__REQUIRED ACTION__: Every entry has to be restated word for word.

__Stored data entries__:
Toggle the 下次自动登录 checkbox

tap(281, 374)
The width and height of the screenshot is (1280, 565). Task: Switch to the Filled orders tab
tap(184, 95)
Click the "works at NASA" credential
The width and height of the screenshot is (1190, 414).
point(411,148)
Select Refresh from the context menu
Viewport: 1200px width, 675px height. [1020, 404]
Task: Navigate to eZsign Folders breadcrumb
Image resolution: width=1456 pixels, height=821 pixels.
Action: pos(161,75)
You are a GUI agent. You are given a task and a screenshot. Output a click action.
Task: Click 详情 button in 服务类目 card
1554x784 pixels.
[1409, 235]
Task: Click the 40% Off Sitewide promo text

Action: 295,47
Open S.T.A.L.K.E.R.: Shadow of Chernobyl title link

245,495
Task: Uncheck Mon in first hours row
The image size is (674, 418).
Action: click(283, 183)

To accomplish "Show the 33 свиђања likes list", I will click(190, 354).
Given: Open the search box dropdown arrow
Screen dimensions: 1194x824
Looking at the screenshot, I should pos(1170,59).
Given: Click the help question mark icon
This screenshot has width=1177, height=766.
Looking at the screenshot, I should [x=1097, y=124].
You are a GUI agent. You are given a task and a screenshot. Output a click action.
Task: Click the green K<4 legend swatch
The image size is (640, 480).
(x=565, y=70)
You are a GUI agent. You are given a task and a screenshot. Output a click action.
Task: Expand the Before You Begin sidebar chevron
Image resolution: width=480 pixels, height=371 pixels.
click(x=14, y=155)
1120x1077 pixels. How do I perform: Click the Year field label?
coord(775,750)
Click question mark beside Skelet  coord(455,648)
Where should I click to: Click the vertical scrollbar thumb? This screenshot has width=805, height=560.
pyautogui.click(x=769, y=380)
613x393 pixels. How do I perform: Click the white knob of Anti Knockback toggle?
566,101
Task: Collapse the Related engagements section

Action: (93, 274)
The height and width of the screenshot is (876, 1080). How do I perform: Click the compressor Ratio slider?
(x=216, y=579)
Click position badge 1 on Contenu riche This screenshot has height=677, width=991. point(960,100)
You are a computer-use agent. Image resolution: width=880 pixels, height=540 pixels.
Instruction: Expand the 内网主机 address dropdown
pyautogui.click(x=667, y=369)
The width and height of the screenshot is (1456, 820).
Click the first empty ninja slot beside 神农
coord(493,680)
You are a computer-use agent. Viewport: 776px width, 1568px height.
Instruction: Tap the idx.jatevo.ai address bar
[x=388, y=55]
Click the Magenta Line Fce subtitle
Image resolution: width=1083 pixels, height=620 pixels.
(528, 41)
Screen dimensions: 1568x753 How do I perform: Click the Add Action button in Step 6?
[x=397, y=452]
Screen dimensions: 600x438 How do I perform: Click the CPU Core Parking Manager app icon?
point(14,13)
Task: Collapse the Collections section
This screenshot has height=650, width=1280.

__WRITTEN REPLY__:
Toggle the 下次自动登录 checkbox

tap(281, 374)
The width and height of the screenshot is (1280, 565). Task: Switch to the Filled orders tab
tap(184, 95)
Click the "works at NASA" credential
The width and height of the screenshot is (1190, 414).
point(411,148)
Select Refresh from the context menu
Viewport: 1200px width, 675px height. [1020, 404]
Task: Navigate to eZsign Folders breadcrumb
Image resolution: width=1456 pixels, height=821 pixels.
Action: pos(161,75)
You are a GUI agent. You are given a task and a screenshot. Output a click action.
Task: Click 详情 button in 服务类目 card
1554x784 pixels.
[1409, 235]
Task: Click the 40% Off Sitewide promo text

Action: 295,47
Open S.T.A.L.K.E.R.: Shadow of Chernobyl title link

245,495
Task: Uncheck Mon in first hours row
The image size is (674, 418).
Action: click(283, 183)

To accomplish "Show the 33 свиђања likes list", I will click(190, 354).
Given: Open the search box dropdown arrow
Screen dimensions: 1194x824
Looking at the screenshot, I should pos(1170,59).
Given: Click the help question mark icon
This screenshot has width=1177, height=766.
Looking at the screenshot, I should [x=1097, y=124].
You are a GUI agent. You are given a task and a screenshot. Output a click action.
Task: Click the green K<4 legend swatch
The image size is (640, 480).
(x=565, y=70)
You are a GUI agent. You are given a task and a screenshot. Output a click action.
Task: Expand the Before You Begin sidebar chevron
Image resolution: width=480 pixels, height=371 pixels.
click(x=14, y=155)
1120x1077 pixels. How do I perform: Click the Year field label?
coord(775,750)
Click question mark beside Skelet  coord(455,648)
Where should I click to: Click the vertical scrollbar thumb? This screenshot has width=805, height=560.
pyautogui.click(x=769, y=380)
613x393 pixels. How do I perform: Click the white knob of Anti Knockback toggle?
566,101
Task: Collapse the Related engagements section

Action: (93, 274)
The height and width of the screenshot is (876, 1080). How do I perform: Click the compressor Ratio slider?
(x=216, y=579)
Click position badge 1 on Contenu riche This screenshot has height=677, width=991. point(960,100)
You are a computer-use agent. Image resolution: width=880 pixels, height=540 pixels.
Instruction: Expand the 内网主机 address dropdown
pyautogui.click(x=667, y=369)
The width and height of the screenshot is (1456, 820).
Click the first empty ninja slot beside 神农
coord(493,680)
You are a computer-use agent. Viewport: 776px width, 1568px height.
Instruction: Tap the idx.jatevo.ai address bar
[x=388, y=55]
Click the Magenta Line Fce subtitle
Image resolution: width=1083 pixels, height=620 pixels.
(528, 41)
Screen dimensions: 1568x753 How do I perform: Click the Add Action button in Step 6?
[x=397, y=452]
Screen dimensions: 600x438 How do I perform: Click the CPU Core Parking Manager app icon?
point(14,13)
Task: Collapse the Collections section
This screenshot has height=650, width=1280.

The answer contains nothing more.